Homoérotisme et sociologie réflexive (2005-2007)

Résumé d’une période décisive de mon enquête

Premier jet 27 janvier 2019

 

L’été 2005, je lis un livre que vient de publier ma directrice de DEA, Jocelyne Dakhlia : L’Empire des Passions. De l’arbitraire politique en Islam (Aubier 2005), un ouvrage d’anthropologie historique sur la culture politique arabe classique, qui me fait miroiter une interprétation nouvelle de ce que j’ai vécu deux ans plus tôt, lors de ma première enquête. Dès lors je vais tenter de m’approprier cette thématique, mais en ethnographe du monde contemporain, en la faisant dialoguer avec la méthodologie de la sociologie réflexive bourdieusienne. Car par ailleurs, je fais alors l’expérience d’une impasse.
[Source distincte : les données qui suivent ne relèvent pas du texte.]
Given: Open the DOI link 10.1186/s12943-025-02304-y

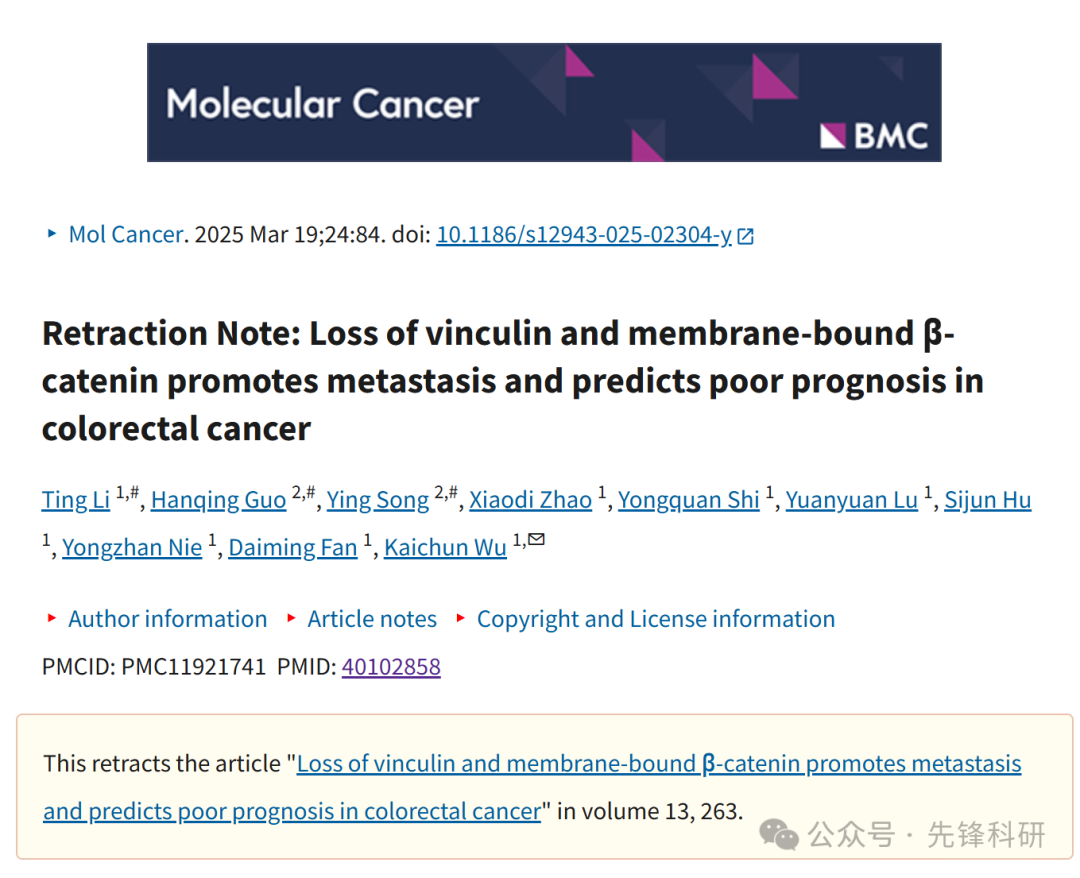Looking at the screenshot, I should [583, 235].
Après deux premières enquêtes menées en maîtrise et en DEA, j’ai constaté que mes catégories d’analyses n’étaient pas adaptées a priori pour décrire ce dont je faisais l’expérience dans la société yéménite : il fallait apprendre à débrayer, c’est-à-dire à vivre des choses sans les analyser, sans réfléchir, ou alors en réfléchissant d’une autre manière, plus « instinctive ». Et ça, quelque part, c’est l’art du terrain d’anthropologie, de ce qu’on appelle « l’observation participante ».
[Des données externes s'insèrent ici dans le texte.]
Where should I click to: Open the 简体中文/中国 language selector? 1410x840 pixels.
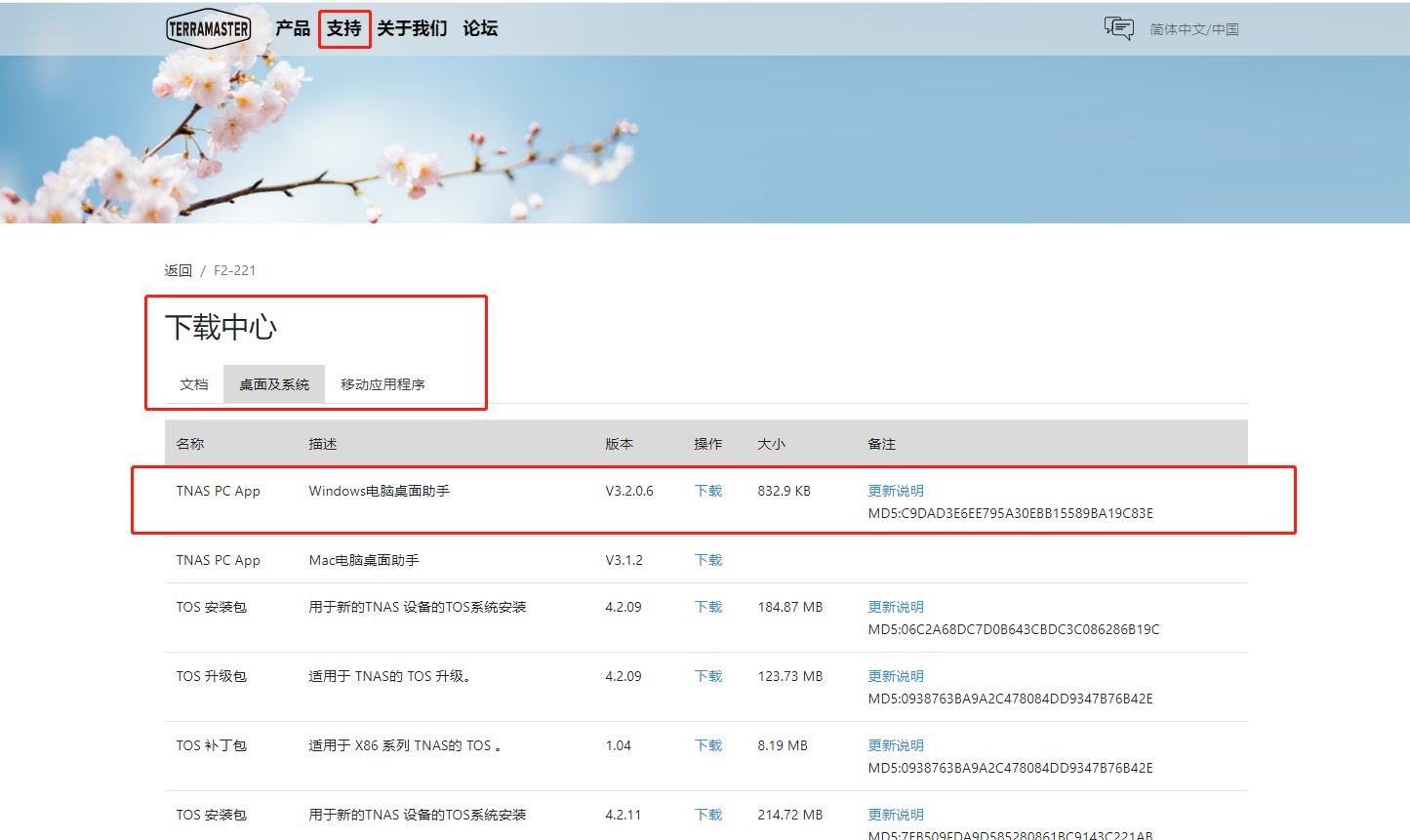click(x=1193, y=29)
Pour faire comprendre cette démarche, j’ai souvent fait la comparaison avec Loïc Wacquant, un élève de Pierre Bourdieu plutôt gringalet, qui enseignait la sociologie à l’université de Chicago, et qui s’est inscrit parallèlement dans une salle de boxe dans un ghetto noir voisin : à travers ce qu’il voyait dans cette salle de boxe, et surtout l’expérience corporelle qu’il en faisait, il a tiré une analyse renouvelée de problématiques sociales très générales et de la question raciale aux Etats-Unis. Le livre s’appelle : Corps & âme. Carnets ethnographiques d’un apprenti boxeur.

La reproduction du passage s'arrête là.